The king accepted her. The hall was almost empty, and Aelarnal himself ate fried wilfhayers, tossing pieces to the tanukalai. Tanukalai is a relative of the hundevenska, but while the hundevenskas were more commonly bred by snunorfs, the tanukalai was a domestic animal mainly among the forest elves, and even so not very common, due to its size. Tanukalai, also having the character of a loyal earthly dog, looked like an earthly white tiger, only the coat itself was brighter, snow-white dazzling, and the dark stripes went not across the body, but along, creating a very interesting visual combination. “I wish a tanukalai would grip his throat!” Nulara thought.
“Yarlantan, it’s nice to see you in a good health, how can I help you?” the king asked.
“Your Majesty, I’d like to know what will happen with dragons after the war?”
“Hmm,” the king thought. At this time, a tanukalai ran up to him, wagging its tail strongly and making a contented growling-chomping sound, asking for more fried wilfhayers. “I think we’ll try to live in peace. But I give my royal word that if they kill at least one ermirian, I will sentence them to death.”
“And the rest of the murderers will be forgiven?”

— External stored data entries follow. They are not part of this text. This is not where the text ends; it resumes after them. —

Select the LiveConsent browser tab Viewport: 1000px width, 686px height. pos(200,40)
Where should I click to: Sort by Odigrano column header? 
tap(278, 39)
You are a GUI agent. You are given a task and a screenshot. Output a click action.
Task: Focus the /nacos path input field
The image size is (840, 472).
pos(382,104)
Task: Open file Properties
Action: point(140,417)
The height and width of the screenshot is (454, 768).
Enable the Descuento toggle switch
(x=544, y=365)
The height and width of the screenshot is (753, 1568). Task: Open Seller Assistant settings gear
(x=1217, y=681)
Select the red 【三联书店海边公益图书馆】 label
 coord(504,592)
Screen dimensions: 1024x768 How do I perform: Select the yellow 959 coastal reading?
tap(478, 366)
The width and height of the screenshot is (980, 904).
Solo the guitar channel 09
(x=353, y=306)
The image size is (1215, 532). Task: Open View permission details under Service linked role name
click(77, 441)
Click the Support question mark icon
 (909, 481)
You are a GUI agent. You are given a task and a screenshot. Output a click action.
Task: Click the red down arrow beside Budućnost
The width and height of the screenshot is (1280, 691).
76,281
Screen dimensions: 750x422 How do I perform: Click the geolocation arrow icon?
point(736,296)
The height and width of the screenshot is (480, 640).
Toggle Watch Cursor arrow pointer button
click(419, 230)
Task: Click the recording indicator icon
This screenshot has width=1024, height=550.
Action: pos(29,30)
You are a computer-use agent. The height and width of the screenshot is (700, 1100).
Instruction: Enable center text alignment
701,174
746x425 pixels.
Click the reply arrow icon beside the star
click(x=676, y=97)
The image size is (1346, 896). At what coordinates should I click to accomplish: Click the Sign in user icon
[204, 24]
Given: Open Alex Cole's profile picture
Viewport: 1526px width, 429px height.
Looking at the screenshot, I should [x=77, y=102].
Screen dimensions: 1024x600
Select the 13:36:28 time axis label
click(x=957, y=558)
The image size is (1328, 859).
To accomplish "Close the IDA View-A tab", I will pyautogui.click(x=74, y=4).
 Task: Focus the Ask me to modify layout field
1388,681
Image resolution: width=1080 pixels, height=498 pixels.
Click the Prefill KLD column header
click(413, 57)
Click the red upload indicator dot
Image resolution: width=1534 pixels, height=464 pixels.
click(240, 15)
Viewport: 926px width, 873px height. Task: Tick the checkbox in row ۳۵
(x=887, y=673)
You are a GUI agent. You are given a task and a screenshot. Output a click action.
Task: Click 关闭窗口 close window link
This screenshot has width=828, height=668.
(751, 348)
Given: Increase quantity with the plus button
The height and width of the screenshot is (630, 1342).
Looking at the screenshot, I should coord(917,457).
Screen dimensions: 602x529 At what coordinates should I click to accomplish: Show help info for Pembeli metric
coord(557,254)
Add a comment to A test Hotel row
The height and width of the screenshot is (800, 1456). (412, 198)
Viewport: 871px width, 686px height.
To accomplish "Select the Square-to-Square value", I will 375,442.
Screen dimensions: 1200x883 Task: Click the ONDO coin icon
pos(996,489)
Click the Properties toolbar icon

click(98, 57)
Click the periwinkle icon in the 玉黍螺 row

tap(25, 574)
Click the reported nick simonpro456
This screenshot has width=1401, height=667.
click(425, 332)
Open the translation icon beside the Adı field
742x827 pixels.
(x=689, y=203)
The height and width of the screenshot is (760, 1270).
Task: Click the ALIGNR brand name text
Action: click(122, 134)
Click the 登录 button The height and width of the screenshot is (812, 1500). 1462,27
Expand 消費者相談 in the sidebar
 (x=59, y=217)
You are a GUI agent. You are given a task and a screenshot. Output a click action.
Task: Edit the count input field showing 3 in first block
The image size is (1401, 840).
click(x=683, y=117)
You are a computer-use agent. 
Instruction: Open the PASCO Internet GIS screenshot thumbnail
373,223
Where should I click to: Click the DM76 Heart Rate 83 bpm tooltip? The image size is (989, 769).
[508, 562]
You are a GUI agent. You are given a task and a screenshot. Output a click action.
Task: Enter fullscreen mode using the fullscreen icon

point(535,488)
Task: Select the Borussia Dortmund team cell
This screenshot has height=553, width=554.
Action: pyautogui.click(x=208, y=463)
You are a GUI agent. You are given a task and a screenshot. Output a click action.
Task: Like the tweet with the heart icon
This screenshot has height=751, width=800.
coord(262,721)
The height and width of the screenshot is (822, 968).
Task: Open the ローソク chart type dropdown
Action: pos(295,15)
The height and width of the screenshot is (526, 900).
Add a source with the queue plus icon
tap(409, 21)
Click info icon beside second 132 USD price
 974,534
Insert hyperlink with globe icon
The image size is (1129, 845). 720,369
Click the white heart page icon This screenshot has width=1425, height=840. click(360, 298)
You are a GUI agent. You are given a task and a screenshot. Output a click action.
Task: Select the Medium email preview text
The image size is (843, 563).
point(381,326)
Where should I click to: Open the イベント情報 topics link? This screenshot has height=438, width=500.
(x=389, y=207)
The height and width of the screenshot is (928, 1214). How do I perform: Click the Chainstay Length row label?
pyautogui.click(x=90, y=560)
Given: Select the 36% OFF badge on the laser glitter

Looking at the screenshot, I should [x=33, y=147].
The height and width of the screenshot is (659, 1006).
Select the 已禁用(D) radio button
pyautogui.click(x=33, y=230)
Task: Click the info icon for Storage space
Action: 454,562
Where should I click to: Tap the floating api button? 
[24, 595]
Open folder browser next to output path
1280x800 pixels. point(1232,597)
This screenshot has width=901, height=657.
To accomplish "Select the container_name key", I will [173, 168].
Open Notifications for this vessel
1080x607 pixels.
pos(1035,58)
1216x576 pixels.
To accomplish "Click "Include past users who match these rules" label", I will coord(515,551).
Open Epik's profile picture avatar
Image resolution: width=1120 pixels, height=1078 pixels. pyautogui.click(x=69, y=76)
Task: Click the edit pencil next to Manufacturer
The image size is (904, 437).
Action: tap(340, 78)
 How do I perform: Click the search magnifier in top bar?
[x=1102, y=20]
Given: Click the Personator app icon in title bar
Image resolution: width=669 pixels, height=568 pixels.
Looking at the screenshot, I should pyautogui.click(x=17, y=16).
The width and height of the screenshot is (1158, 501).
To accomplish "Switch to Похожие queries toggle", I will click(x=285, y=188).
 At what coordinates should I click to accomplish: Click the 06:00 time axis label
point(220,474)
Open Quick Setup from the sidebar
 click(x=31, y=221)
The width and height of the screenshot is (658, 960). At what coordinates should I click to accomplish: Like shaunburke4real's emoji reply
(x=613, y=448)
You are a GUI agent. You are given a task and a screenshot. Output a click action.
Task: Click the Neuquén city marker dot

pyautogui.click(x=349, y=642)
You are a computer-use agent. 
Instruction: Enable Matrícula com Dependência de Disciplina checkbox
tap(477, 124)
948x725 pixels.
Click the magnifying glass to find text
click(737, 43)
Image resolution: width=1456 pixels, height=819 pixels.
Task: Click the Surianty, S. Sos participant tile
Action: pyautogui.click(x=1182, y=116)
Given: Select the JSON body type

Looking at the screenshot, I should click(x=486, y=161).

“Naive child,” the king familiarly addressed her that made Nulara already shuddered from the elf’s tactlessness, “we cannot win a war with dragons if we do not have dragons. And we can’t make a deceitful alliance by saying one thing and then doing another.”
“Why? Can’t you use them and then execute them?”
“What if there are more dragons than we think, and more than Frestavisdalor thinks? What happens if someone makes a mistake and thinks he can get away with deceiving the dragons?” - The king looked at the tanukalai and turned to him, “Stop it, that’s enough!”
“Deception of dragons is the only right decision; we must wipe out their kind completely!” Nulara flared up.
“Yarlantan, I understand your anger, and I sympathize with what you have gone through, but let’s be objective. If our new allies, the dragons, can’t kill their brothers, then our enemies will probably destroy us all, and no one will have any more problems with revenge. If our allies help us win, and someone decides to kill them but will fail, then the allies will turn into our enemies, and maybe they will want to completely destroy Ermir, as their brothers wanted. Tell me, Nulara,” the king has become familiar again “do you want more deaths, child? Do you want Ermir to blaze like the Larmar Islands so that we all burn in dragon flame? Is this justice? Tell me honestly, would you like the dragon race to be destroyed at the cost of millions of ermirians lives?”
“I don’t want anyone to die, but if that’s the price, I’m willing to pay it, Your Majesty.”
“But I’m not!”
Suddenly a soldier ran in.
“Your Majesty,” the arqilunian said, “the dragon brought them, they are here! There is a...” he hesitated, “strange woman with them, she flew in on a small snowy argiphone.”
“Nulara, I know you wouldn’t like to admit it, but we need them. Shall we go and see the monsters?” The king suggested and picking up his cloak and heading for the exit without waiting for the Nulara’s reply. Tanukalai ran after him.